*TASK DESCRIPTION:* Each entry is to be retyped without alteration, and no picture is to be included.

**** RECORDED INFORMATION

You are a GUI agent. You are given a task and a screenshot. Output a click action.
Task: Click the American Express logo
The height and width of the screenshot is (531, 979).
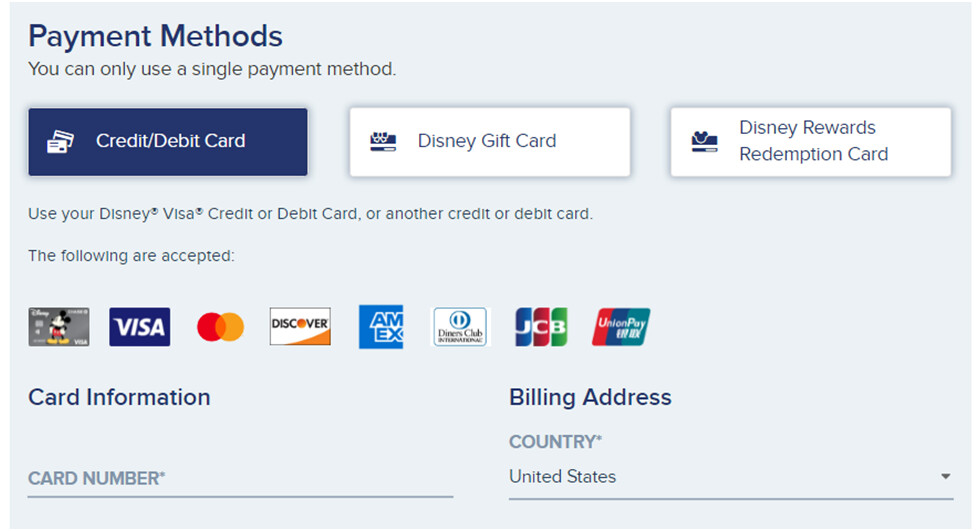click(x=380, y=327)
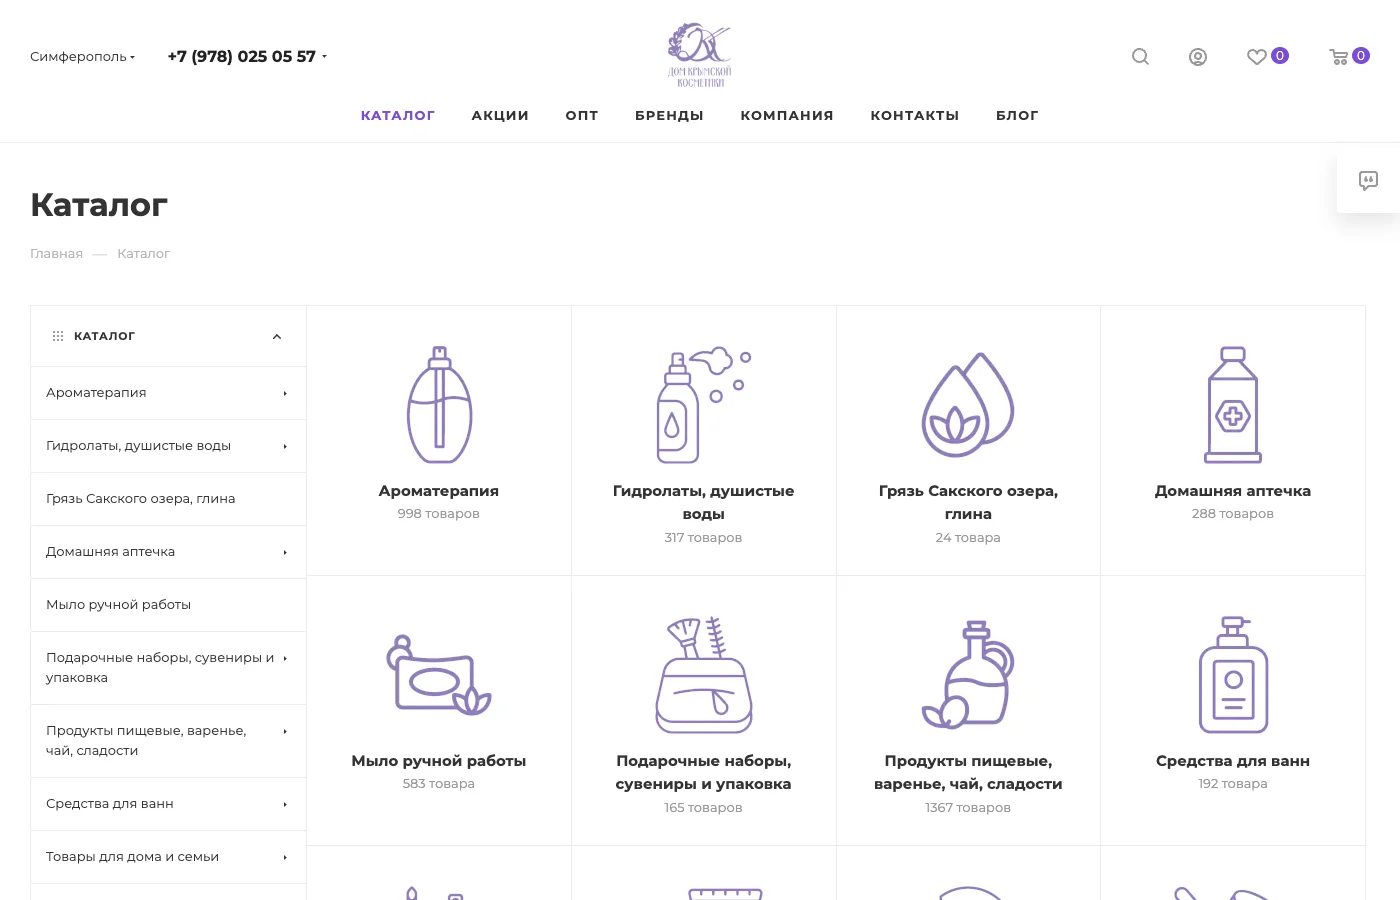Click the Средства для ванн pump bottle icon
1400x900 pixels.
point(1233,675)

********

*FINISHED TASK:*
You are a GUI agent. You are given a task and a screenshot. Output a click action.
Task: Click the American Express logo
The height and width of the screenshot is (531, 979).
click(x=380, y=327)
Click the Средства для ванн pump bottle icon
1400x900 pixels.
point(1233,675)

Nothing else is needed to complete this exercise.